L'état des lieux et les lignes directrices d'une stratégie pour la biomasse apparaissent clairement. Ma première question porte sur la dimension européenne. J'ai bien compris qu'une stratégie européenne plus positive manque encore. Par ailleurs, je relève l'exemple donné par les États-Unis d'Amérique pour susciter le passage de la recherche à une industrialisation de la production des produits biosourcés dans le domaine énergétique. Y a-t-il des exemples de crédit d'impôt analogue en Europe ou dans le monde ? Par ailleurs, sait-on si, à l'occasion de la COP21, la France va porter un message fort sur le scenario gagnant de la biomasse ?
Je partage les observations de Mme Marie-Christine Blandin sur l'importance de compléter notre information sur les dynamiques des sols.

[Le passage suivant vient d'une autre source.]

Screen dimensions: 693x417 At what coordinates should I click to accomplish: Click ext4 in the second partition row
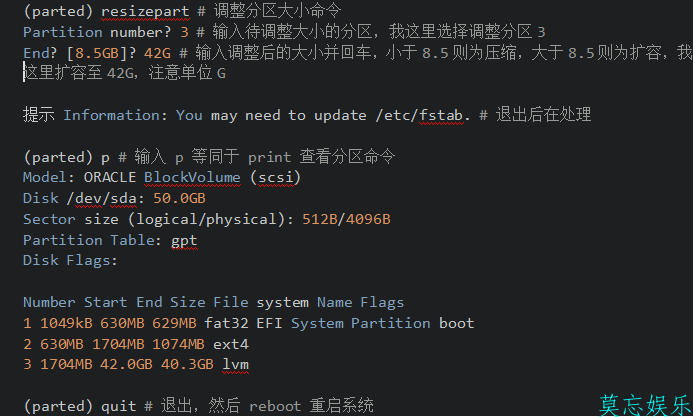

Le miscanthus, que j'ai mentionné, offre un grand avantage, celui de ne pas nécessiter d'apports extérieurs pour sa croissance, tout en présentant un rendement élevé en biomasse, même dans des conditions hydriques très difficiles.
Par ailleurs, comme Mme Delphine Bataille l'a bien remarqué, les États-Unis d'Amérique ont eu le pragmatisme de cibler leurs soutiens publics non seulement sur l'amont mais aussi sur les phases industrielles. On pourrait utilement s'en inspirer en France. Je n'ai pas connaissance d'instruments de cette sorte en Europe.
Je remercie le rapporteur pour ce travail. Je souscris à la suggestion d'approfondir les questions posées par les usages des sols, notamment sur la dynamique des organismes vivants, c'est-à-dire le végétal, l'animal, le mycorhizien, soit les champignons et mousses, à la fois dans les sols et à leur surface. La pédologie a eu son heure de gloire mais, comme la physiologie des plantes ou, plus généralement, la physiologie, elle a été un peu délaissée faute de concepts. Mais, aujourd'hui, les pédologues travaillent beaucoup sur la question des transferts dans les sols, l'azote, le carbone, les phosphores, qui affectent la structuration des sols, leur porosité. Ces caractéristiques ont, bien entendu, des effets sur la rétention de l'eau, sur l'accès aux nutriments pour les végétaux, et, par conséquent, sur la vitalité de la biomasse. C'est un grand chantier scientifique qui est en train de s'ouvrir et qui ne concerne pas seulement la France ou l'Europe mais représente des enjeux mondiaux. Ce serait tout à fait justifié de suivre ce chantier de près. J'ajoute pour conclure que les sols ont des épaisseurs variées et sont sensibles à une grande diversité de paramètres. Il faut suivre comment la science s'empare de ce sujet.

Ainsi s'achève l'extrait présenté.